Despite being primarily trained on math, Leanstral demonstrates impressive code verification capabilities, discovering previously unknown bugs in open-source repositories.
— Mert Ünsal (@mertunsal2020) July 3, 2026
We built an automated pipeline where Aeneas translates Rust code to Lean and Leanstral infers the user…
Mistral states that Leanstral 1.5 raises the ceiling for machine-checked reasoning in Lean 4. The company reports that the model fully saturates miniF2F, solves 587 of 672 PutnamBench problems, reaches 87% on FATE-H and 34% on FATE-X, and lifts FLTEval pass@8 from 31.9 to 43.2. Mistral also mentions that the model can continue working on very long proof attempts, citing a case where Leanstral processed more than 2.7 million tokens across 22 context compactions while proving AVL-tree time-complexity guarantees.
The system was trained through mid-training, supervised fine-tuning, and reinforcement learning with CISPO. In one training environment, Leanstral receives theorem statements, submits proofs, reads Lean compiler feedback, and revises until the proof compiles or the attempt budget ends. In another, it acts like a developer inside a raw filesystem, editing files, running bash commands, using the Lean language server, building helper lemmas, and completing partial proofs inside real repositories.
Mistral is also positioning the model beyond academic math. In a Rust verification pipeline using Aeneas and Lean, the company says Leanstral generated correctness properties, tried to prove them, then attempted to prove their negation when proofs failed. Across 57 repositories, Mistral claims that this process flagged 47 violations, 11 genuine bugs, and 5 bugs that had not previously been reported on GitHub.

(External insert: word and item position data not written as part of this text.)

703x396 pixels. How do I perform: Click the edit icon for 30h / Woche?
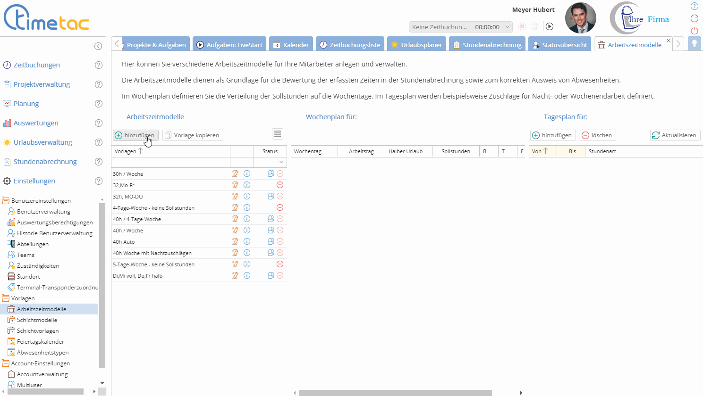click(x=235, y=173)
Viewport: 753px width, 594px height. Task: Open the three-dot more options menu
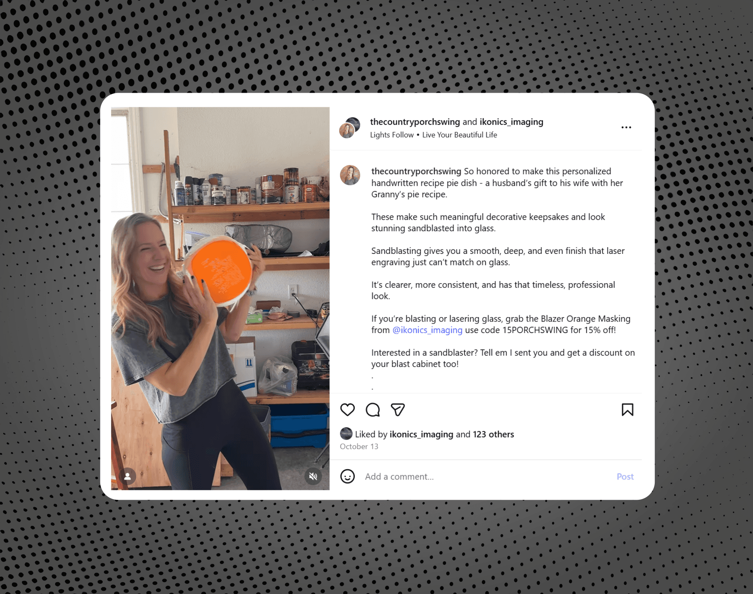[626, 127]

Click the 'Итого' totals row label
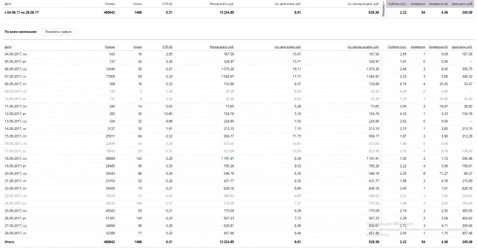pyautogui.click(x=9, y=242)
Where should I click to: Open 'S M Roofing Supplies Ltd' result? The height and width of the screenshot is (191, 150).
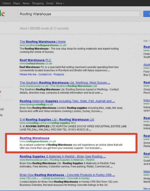click(x=57, y=119)
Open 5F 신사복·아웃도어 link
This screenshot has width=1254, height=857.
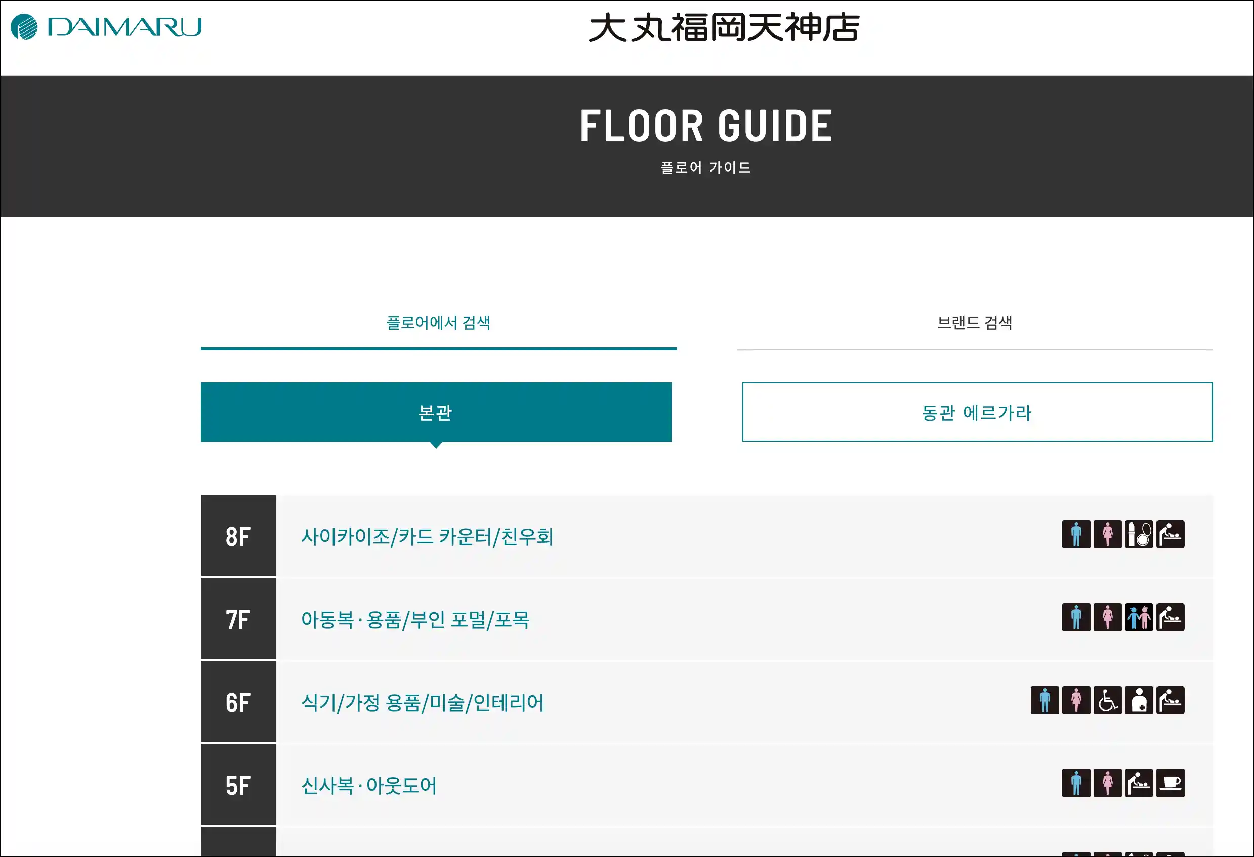coord(369,786)
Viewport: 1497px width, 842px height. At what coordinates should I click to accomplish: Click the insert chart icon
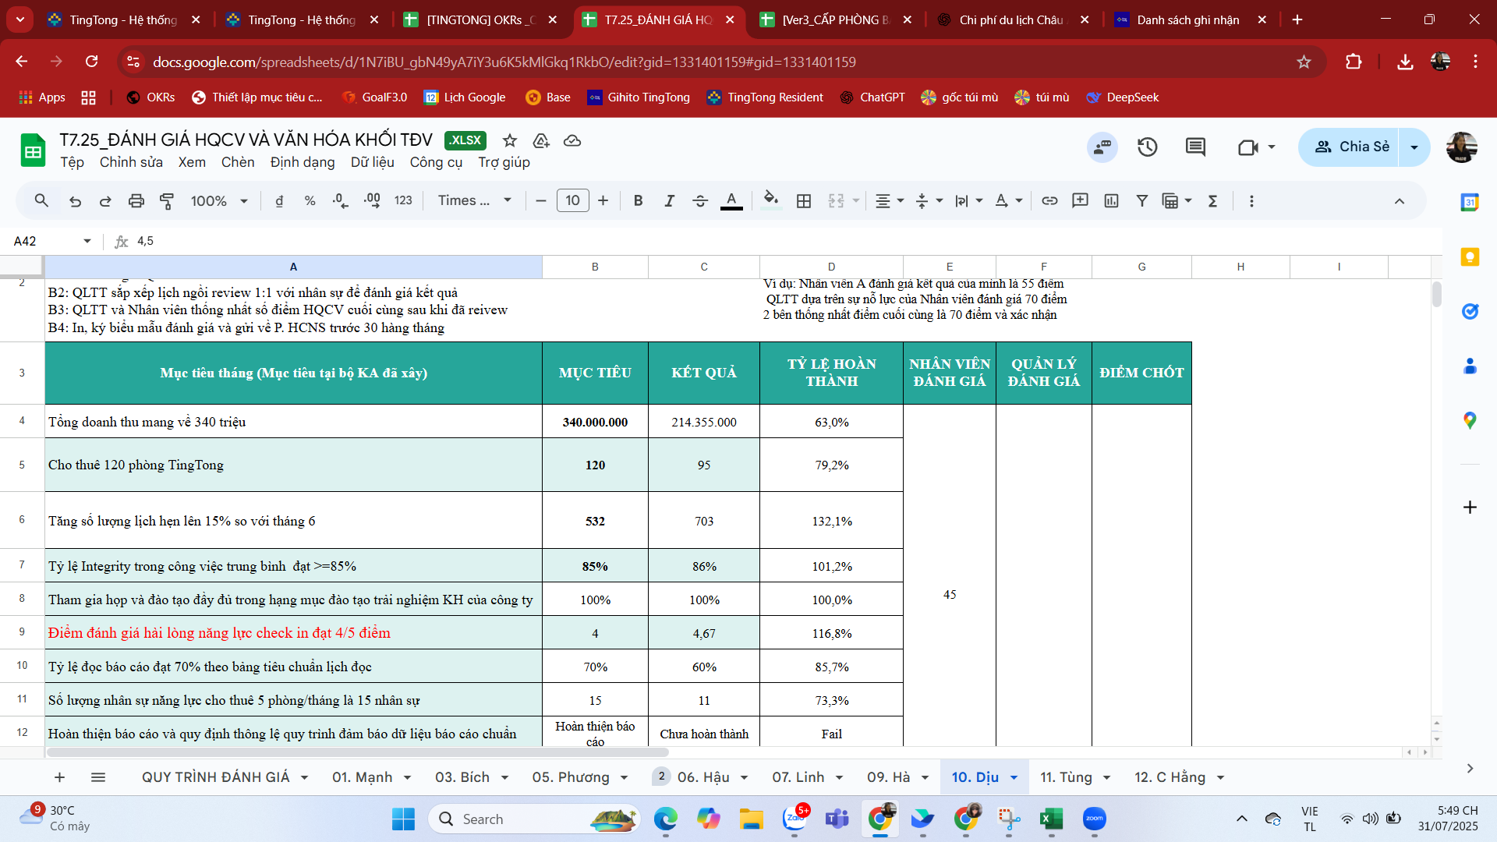coord(1111,201)
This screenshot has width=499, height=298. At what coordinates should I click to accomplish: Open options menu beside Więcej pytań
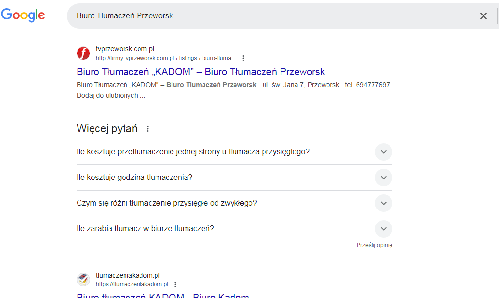[148, 129]
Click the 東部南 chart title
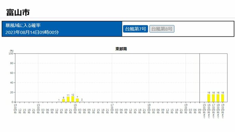This screenshot has height=132, width=235. [121, 49]
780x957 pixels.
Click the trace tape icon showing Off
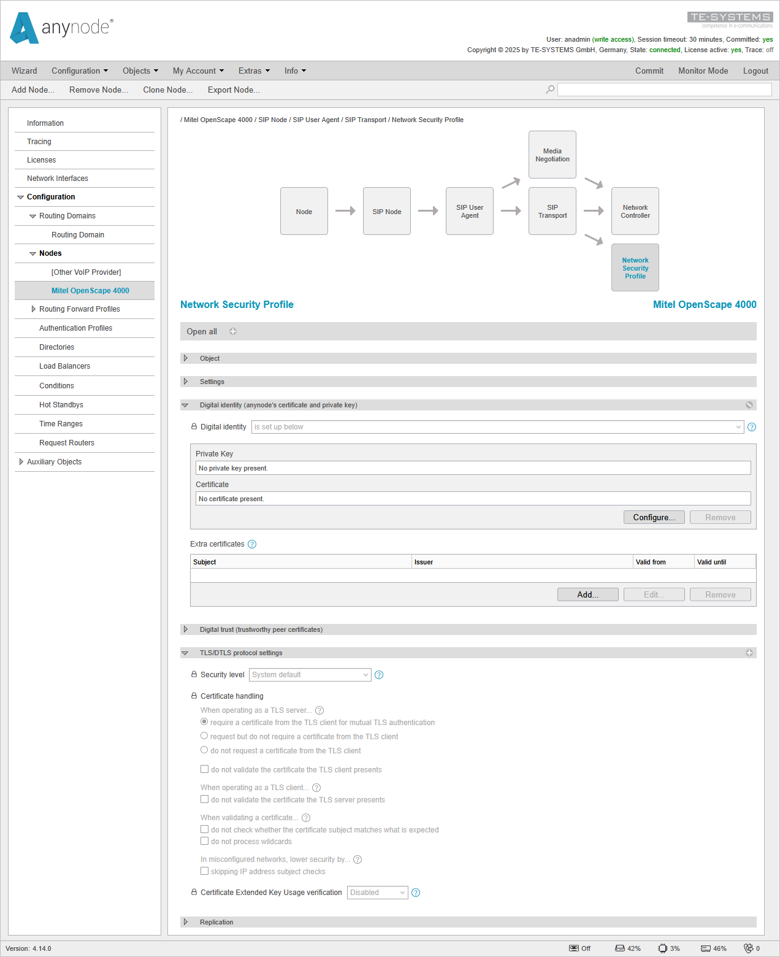pyautogui.click(x=573, y=948)
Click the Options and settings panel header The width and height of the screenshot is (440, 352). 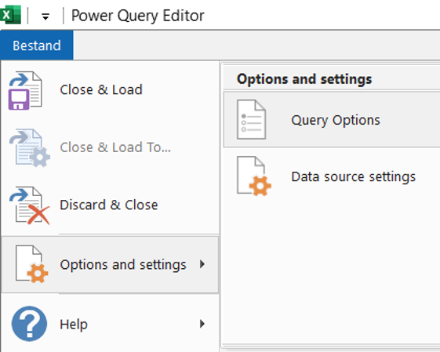(x=304, y=79)
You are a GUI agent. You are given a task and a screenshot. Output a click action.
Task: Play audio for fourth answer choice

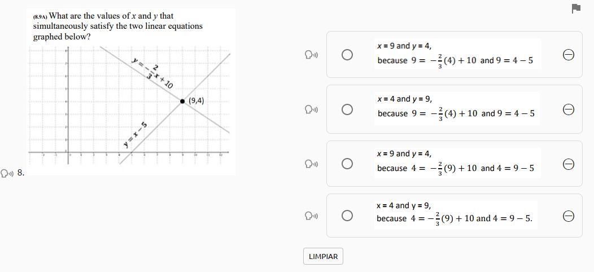coord(311,216)
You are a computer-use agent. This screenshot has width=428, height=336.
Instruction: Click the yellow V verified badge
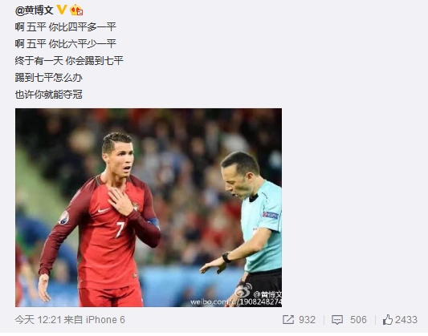click(x=62, y=10)
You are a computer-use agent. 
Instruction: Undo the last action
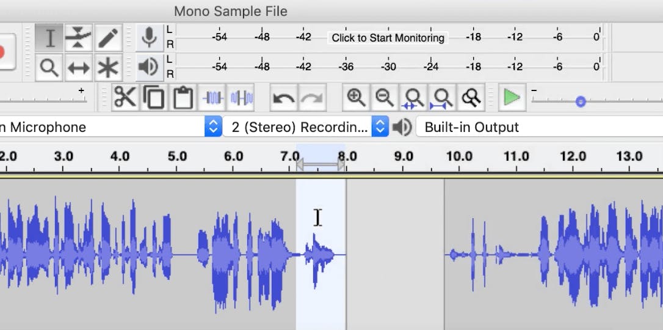click(283, 98)
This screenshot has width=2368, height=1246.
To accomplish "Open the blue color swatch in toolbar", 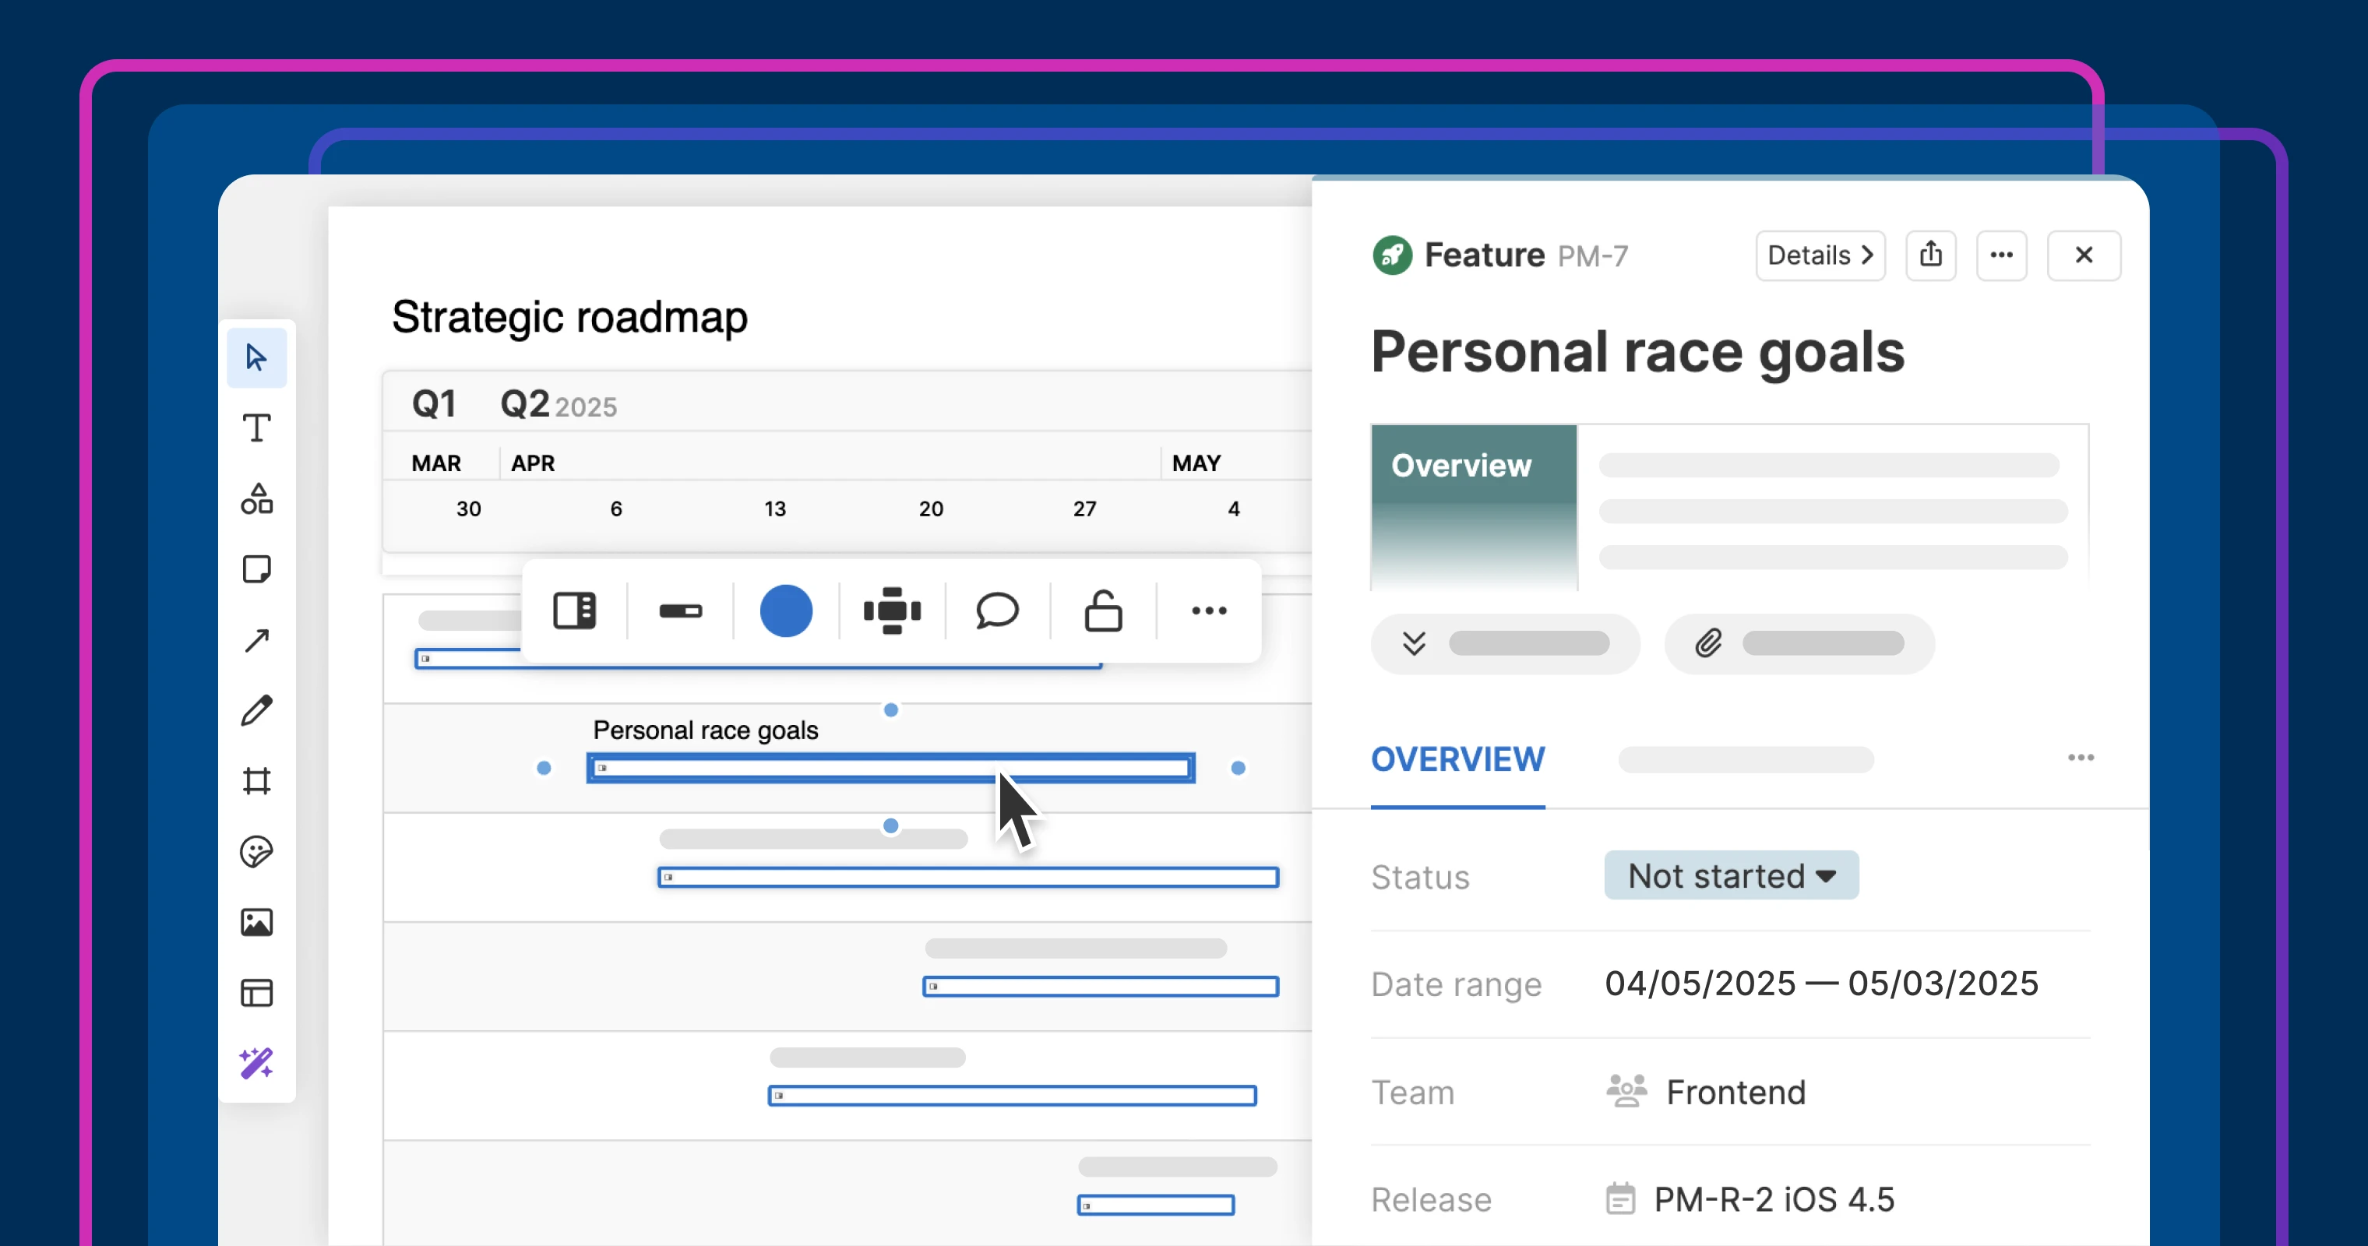I will click(786, 611).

This move builds on the first Leanstral release from March 2026, which Mistral described as its first open-source code agent for Lean 4 proof engineering. The older labs-leanstral-2603 model is listed as retired on June 30, 2026, and replaced by Leanstral 1.5. Early developer response is already forming around the tooling layer, with the maintainer of OpenATP stating that the package would be updated to point at Leanstral 1.5.
For Mistral, the release aligns with its broader push to offer full-stack AI systems spanning frontier models, developer tools, applications, and compute. The company frames Leanstral as part of its open model strategy and as a technical bet on AI agents that not only generate code but can also prove properties about code and mathematics through formal verification.